Dirt coated me where I lay. I could feel it on my face and eyes (and when I got home that day I actually found dirt down my boots, under my riding britches, and even in my socks). I opened my eyes the smallest amount…just enough that I could see through my lashes that were holding back the dirt. Mikey stood over me, his head down, reins dangling to one side as he stared at me. That’s gotta be the most panicked look on the face of a horse I’ve ever seen. He then took off, though I don’t recall if his means of escape was jumping over me or running around me. Either way, he ended up somewhere on the other side of the arena.
I must have scared my class. I hadn’t moved at this point and was still struggling for the slight gasps of breath I was slowly able to force into my lungs. A couple of people came over and made sure I was “okay” (or as okay as one can be when they’re trying to find a way to get their lungs working again). After I was finally able to breathe, they helped me up and had me walk around while the rest of the class finished the jumping course.
I shook off as much of the dirt that I could and walked through the stands that surrounded the arena. Soreness was already creeping into my lower back, and I was grateful that the dirt had at least been “soft” and clean, as they had plowed it the day before, loosening it up and removing the manure.
After the last student had gone, the professor explained to me what had happened with Mikey. Since he had been too close to the fence, when I asked him to jump he had kind of sat back on his haunches before springing over the gate which had popped me right out of the saddle. She then gave me pick of the lot to use to take the jumps over again. I took a suggestion given to me and selected Roy.

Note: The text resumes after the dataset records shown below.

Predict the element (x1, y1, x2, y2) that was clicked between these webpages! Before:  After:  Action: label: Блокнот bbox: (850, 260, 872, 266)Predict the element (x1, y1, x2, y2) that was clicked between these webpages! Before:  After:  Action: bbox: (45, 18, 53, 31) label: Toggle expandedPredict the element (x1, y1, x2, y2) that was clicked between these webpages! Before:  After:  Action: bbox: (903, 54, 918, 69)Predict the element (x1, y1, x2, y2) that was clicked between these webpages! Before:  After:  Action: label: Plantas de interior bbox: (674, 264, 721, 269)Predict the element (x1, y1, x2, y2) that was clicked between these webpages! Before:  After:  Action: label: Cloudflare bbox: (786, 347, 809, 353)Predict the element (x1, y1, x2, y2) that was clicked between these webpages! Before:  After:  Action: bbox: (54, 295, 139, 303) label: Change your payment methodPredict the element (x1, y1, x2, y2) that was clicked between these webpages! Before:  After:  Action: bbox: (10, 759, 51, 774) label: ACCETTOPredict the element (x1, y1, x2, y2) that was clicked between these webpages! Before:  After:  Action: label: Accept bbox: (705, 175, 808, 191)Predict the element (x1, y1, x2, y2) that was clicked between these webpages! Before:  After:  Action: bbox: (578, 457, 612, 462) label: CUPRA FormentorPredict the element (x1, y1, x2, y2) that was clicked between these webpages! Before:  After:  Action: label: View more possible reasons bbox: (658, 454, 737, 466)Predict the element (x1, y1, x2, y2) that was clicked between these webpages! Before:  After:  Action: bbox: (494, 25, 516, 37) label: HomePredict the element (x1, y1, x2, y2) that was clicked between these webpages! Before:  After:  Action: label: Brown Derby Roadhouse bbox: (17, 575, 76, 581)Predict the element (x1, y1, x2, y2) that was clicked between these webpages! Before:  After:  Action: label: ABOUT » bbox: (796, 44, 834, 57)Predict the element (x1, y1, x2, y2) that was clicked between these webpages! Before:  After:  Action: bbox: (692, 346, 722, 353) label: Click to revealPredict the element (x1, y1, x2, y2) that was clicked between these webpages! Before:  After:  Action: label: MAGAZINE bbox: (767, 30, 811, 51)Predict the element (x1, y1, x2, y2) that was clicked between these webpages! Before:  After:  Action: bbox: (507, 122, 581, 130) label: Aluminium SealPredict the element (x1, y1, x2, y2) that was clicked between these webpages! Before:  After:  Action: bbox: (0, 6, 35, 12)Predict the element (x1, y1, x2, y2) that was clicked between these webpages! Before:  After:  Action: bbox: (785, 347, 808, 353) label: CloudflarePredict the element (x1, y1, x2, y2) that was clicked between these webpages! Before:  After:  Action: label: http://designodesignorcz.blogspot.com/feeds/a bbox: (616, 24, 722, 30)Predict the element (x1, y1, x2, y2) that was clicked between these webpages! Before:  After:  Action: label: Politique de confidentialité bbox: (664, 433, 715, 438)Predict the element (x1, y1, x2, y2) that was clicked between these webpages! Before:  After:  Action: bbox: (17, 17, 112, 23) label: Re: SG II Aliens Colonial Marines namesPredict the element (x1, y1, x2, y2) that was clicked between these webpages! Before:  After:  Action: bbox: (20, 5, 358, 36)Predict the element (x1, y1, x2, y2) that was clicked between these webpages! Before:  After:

I had ridden him before, but only on the flat. “Just keep him going. He’ll go wherever you point him, but don’t let him slow down.” I pulled my riding gloves back on, made sure my fuzzy helmet was buckled, then went to put my foot in the stirrup of the half-blind horse.
I couldn’t reach it. Pain seared my lower back and tail bone when I tried to raise my foot more than a few inches off the ground. I then did something I hadn’t done or needed before. I took a leg up. That is to say, one of the other students took hold of my knee and foot, and boosted me up onto my mount. I adjusted the stirrups for my legs, and we were off.
Now one thing about jumping, if you’ve never seen it or haven’t really paid attention, is the rider only goes into two-point right before and during the jump, but otherwise is in three-point. This ride, however, I couldn’t bear to sit. When we started moving, Roy and I, the pain from sitting was too much, so I remained standing in the stirrups through the whole ride.
The course went smoothly. I kept my heels tight on Roy, keeping him in a canter, and he did indeed do exactly as I told him to. He soared over each fence effortlessly, and we completed the course as one unit. Once I landed the last fence, I gathered the reins in one hand and lifted the other in triumph.
Despite the little tumble I took off of Mikey’s back, I got an A in the course. I doubt I would have had I not gotten back up in the saddle and taken a second lap around the fences that day. And the best thing—other than being eventually able to sit down again after a couple weeks—was that I didn’t have to bring in doughnuts as it was the last day of class.